Ask HN: Best Linux/dev laptop as of October 2015? - sashazykov
I want to replace my macbook air 11 by something light, quiet and running linux. Is it possible now?
======
smt88
It'd be hard for us to make this decision for you. Some people feel like they
really need a huge screen, some don't. You have lots of personal preferences
that we don't know.

Here's a process you can follow to decide, though:

1\. Find a laptop you like that's in your price range.

2\. Buy the laptop, making sure it has a no-questions-asked return policy with
no restocking fee (Amazon, Microsoft, and certain OEMs all have this). I think
the Dell XPS 13/15 are good places to start, as Dell officially supports Linux
on these.

3\. Try your favorite Linux distro by booting "live" from a USB drive. Ubuntu
is a good option for laptops because you can usually Google "ubuntu [insert
problem] [insert laptop]" and find a forum post about it.
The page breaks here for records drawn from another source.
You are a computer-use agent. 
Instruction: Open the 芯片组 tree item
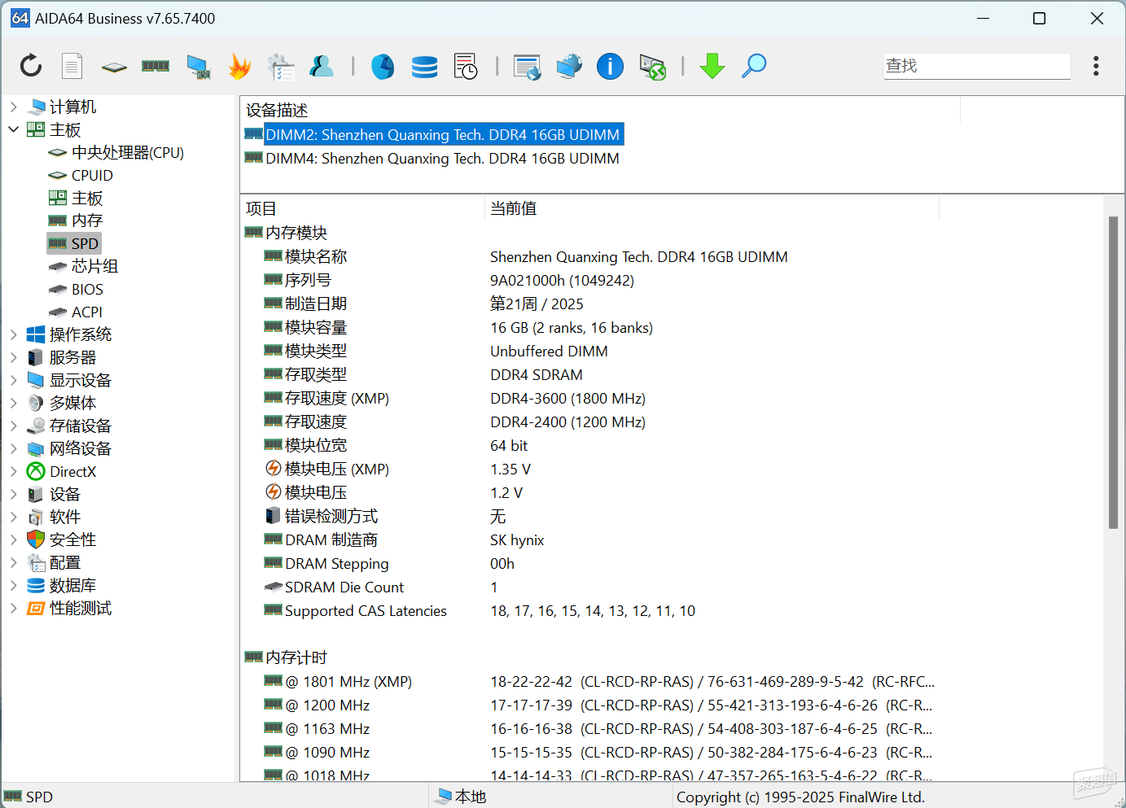coord(94,266)
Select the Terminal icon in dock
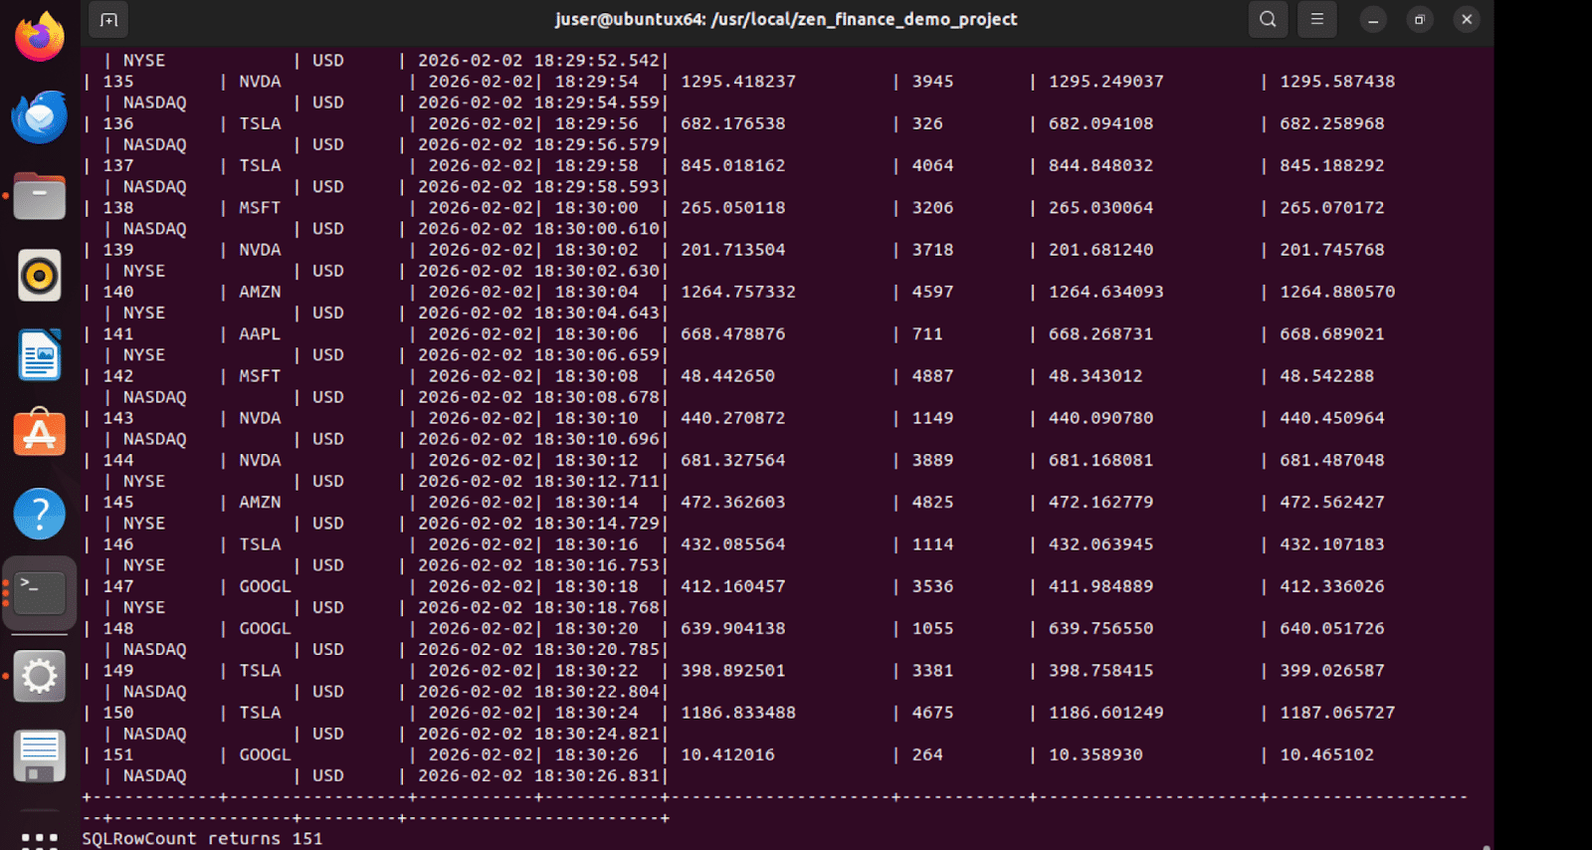 coord(40,593)
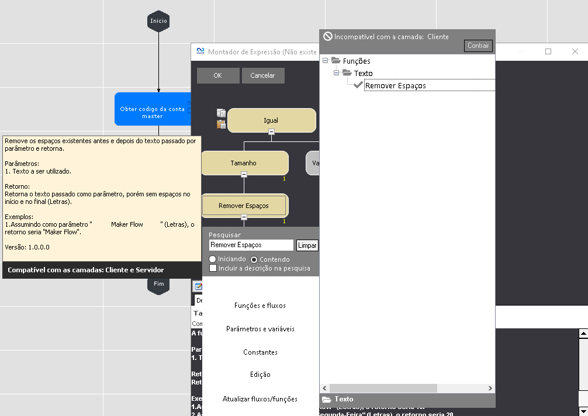Click the tree's horizontal scrollbar thumb
This screenshot has height=416, width=588.
coord(383,389)
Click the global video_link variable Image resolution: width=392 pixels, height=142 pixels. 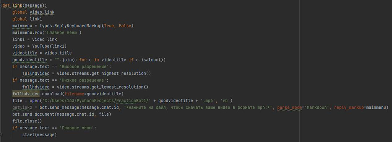[x=42, y=12]
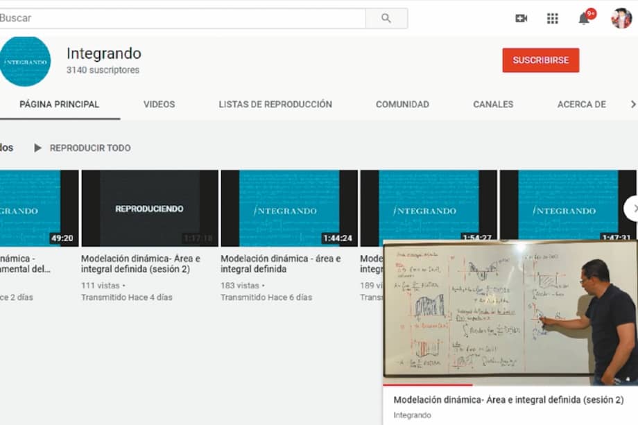Switch to the COMUNIDAD tab

402,104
4\. If Linux doesn't work well enough for you, return the laptop and start
again at step 1. I haven't so far had any more issues with Ubuntu on a laptop
than I have on a desktop, so I don't know that you'd have to do this many
times. To be honest, though, the problems on both laptops and desktops were
too great, and I finally switched back to Windows after 5 years. Your mileage
will vary, I'm sure.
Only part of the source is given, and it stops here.